First female viking found from bones excavated back in 1880s

Tales of Vikings and their mythology has long ago created the suspicion that their ranks in battlefield have also included women, not only men. Until recently they were all considered fairy tales. 

The Norse mythology has attracted much attention in the past decade, mostly due to Marvel's adaptation. What we must mention is the constant presence of female warriors, known as Valkyries on the battlefields. 
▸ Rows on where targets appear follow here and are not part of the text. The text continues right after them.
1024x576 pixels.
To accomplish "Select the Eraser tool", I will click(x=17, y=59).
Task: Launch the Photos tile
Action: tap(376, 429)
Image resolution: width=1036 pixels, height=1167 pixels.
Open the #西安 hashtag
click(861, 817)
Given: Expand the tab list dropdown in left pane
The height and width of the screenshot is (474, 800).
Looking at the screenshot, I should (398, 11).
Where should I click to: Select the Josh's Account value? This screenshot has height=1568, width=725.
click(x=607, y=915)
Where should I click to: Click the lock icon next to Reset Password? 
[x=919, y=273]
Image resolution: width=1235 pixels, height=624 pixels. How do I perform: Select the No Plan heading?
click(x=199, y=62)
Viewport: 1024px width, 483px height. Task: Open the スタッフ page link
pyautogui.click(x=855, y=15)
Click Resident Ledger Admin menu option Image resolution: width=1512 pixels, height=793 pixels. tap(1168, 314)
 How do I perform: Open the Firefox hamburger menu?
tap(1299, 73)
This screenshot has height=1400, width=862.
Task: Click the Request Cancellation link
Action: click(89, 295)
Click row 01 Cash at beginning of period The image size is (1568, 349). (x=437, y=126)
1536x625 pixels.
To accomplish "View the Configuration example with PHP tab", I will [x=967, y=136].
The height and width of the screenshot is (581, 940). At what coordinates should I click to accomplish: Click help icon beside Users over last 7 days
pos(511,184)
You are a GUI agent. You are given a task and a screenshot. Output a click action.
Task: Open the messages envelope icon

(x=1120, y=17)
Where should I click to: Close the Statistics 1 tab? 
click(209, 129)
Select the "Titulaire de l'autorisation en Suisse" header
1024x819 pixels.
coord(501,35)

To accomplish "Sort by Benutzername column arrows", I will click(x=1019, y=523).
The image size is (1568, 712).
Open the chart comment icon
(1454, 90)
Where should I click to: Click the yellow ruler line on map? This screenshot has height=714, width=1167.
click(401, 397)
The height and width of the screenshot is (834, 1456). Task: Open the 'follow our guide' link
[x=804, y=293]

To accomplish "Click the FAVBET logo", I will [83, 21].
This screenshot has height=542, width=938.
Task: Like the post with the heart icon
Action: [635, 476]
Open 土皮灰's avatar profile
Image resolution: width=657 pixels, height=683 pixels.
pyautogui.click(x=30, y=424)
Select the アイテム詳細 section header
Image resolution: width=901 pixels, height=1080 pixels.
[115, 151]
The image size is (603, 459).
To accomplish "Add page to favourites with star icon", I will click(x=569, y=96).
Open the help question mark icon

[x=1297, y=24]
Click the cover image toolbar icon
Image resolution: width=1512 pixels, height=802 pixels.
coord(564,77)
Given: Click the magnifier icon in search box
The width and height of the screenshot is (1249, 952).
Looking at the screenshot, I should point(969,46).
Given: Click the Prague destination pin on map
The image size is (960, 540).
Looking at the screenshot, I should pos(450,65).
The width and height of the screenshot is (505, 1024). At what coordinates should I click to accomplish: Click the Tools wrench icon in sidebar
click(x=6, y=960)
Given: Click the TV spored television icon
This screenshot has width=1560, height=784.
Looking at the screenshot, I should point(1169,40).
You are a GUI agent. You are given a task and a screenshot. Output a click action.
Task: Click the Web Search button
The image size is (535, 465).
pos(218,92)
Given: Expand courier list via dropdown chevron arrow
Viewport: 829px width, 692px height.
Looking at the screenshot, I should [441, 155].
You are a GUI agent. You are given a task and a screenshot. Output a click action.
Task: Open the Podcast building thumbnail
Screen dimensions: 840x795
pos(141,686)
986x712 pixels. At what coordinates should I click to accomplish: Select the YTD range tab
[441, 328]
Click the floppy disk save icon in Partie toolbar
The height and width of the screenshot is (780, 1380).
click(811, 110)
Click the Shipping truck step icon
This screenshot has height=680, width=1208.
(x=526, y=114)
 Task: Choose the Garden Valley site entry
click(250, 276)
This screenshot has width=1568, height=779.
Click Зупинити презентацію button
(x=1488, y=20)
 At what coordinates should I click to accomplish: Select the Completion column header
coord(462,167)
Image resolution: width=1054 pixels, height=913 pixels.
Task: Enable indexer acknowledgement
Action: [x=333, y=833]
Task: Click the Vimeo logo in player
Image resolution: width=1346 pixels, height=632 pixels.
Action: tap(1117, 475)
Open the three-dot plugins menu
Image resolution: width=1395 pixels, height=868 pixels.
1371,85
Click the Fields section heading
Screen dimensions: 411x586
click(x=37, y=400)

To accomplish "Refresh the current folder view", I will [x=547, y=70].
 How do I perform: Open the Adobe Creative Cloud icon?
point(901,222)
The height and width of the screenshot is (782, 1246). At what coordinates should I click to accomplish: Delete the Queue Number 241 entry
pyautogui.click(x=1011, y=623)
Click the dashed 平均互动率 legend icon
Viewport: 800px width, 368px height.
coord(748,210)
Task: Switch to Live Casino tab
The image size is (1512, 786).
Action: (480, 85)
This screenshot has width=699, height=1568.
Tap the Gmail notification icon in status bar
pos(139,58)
Now, for the first time, scientists have confirmed the existence of a female Viking warrior, using DNA retrieved from a 10th century skeleton buried in the Swedish Viking town, Birka.

Not only was she a professional fighter, but as she was found buried alongside two horses and surrounded by weapons, the experts say the Viking woman was once a high-ranking officer who led troops into battle.

The bones were first excavated back in the 1880s.

Despite morphological traits suggesting the skeleton was female, the nature of the grave, which contained a slew of weapons, including a sword and armor, piercing arrows have led some experts to assume the deceased Viking was male.

Inside the grave, they also found two horses (one mare, one stallion) and a full set of gaming pieces.

The inclusion of the latter stood as evidence that the warrior had a knowledge of tactics and strategy, according to the researchers.

And, it emphasized that person’s role in life as a high-ranking officer.

In the new study, published to the American Journal of Physical Anthropology, researchers set out to confirm the sex of the Viking remains.

By analyzing DNA collected from the skeleton’s left canine and left humerus, the team discovered that the individual had two X chromosomes and no Y chromosome – or, in other words, the warrior was female.

Despite her role as a military leader, the Viking skeleton had no signs of trauma from before or at the time of death.

But, they say this is not uncommon for the burials at Birka.

The new study now puts to rest a long-running debate on the existence of female Viking warriors, the researchers explain.